Researchers from Tel-Aviv University and the University of California, San Diego, have developed a computational method that integrates gene- and protein-expression data with a metabolic network model to predict tissue-specific metabolism in human tissues.
The approach builds upon the first manually reconstructed human metabolic network, which UCSD’s Bernhard Palsson and colleagues published last year, but it enables, for the first time, the prediction of tissue-specific, post-transcriptional regulatory effects — a capability that could have far-reaching consequences, according to its developers.
“We used [the Palsson model] and tried to predict how it works in different contexts in the body,” Tomer Shlomi of Tel-Aviv University told BioInform. The Palsson group “did the hard work, collecting all the evidence, all the reactions,” he said. “We just activated the model in different contexts.”

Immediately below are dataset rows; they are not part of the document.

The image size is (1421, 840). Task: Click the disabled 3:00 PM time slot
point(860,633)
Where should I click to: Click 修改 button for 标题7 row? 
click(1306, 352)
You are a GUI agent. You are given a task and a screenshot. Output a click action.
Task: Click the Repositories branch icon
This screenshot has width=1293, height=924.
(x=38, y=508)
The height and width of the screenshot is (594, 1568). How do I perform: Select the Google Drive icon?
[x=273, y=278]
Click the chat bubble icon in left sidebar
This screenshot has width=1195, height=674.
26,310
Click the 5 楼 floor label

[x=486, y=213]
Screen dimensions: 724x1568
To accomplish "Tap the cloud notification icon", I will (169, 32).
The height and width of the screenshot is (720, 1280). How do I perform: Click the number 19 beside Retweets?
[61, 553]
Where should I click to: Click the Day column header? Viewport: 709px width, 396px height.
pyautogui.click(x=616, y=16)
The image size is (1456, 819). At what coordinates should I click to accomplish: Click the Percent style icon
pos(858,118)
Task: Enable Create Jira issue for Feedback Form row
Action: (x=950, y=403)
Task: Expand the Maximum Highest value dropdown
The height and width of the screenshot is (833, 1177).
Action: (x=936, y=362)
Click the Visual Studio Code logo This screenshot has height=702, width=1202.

This effort has essentially added an analytical layer to the original Palsson model, tacking tissue-specific behavior onto the topology of the human metabolic network. “We developed a computational method that takes this model and tells you how it works in different tissues,” Shlomi said.
Shlomi, Palsson, and colleagues published the method in the Aug. 17 advance online edition of Nature Biotechnology.
According to the authors, the approach promises a number of applications, including “the classification of tissue-specific gene-expression measurements from either healthy or sick individuals, based on the predicted metabolic behavior that they induce.”
Another “compelling” potential application, they write, “would be the prediction of disease and tissue-specific biomarkers that could be identified using biofluid metabolomics.”
Shlomi said that other researchers can use the approach to integrate a genome-scale metabolic network model with tissue-specific gene-expression and protein-abundance data. This method can help scientists study their data sets, visualize them, and it can lead to scientific discovery, too, he said. “What’s important [about this study] is the concept of integrating high-throughput data in the model,” he said.
In the Nature Biotech paper, the authors describe how they used the method to predict metabolic activity in 10 human tissues — liver, brain, heart, kidney, lung, pancreas, prostate, spleen, thymus, and skeletal muscle. They found that around one-fifth of the metabolic genes expressed in these tissues are post-transcriptionally regulated, Shlomi said.
“It tells you that relying on gene expression alone is problematic because in 20 percent of the cases gene expression alone is not really indicative of whether the enzymes are really activated or not,” he said.

“What’s important is the concept of integrating high-throughput data in the model.”

While the scientific community is aware that gene-expression data does not tell the entire metabolic story, Tomer said, “What is surprising is that we can identify these cases and show that our method predicts the activation and inactivation in the correct context, the correct tissue.”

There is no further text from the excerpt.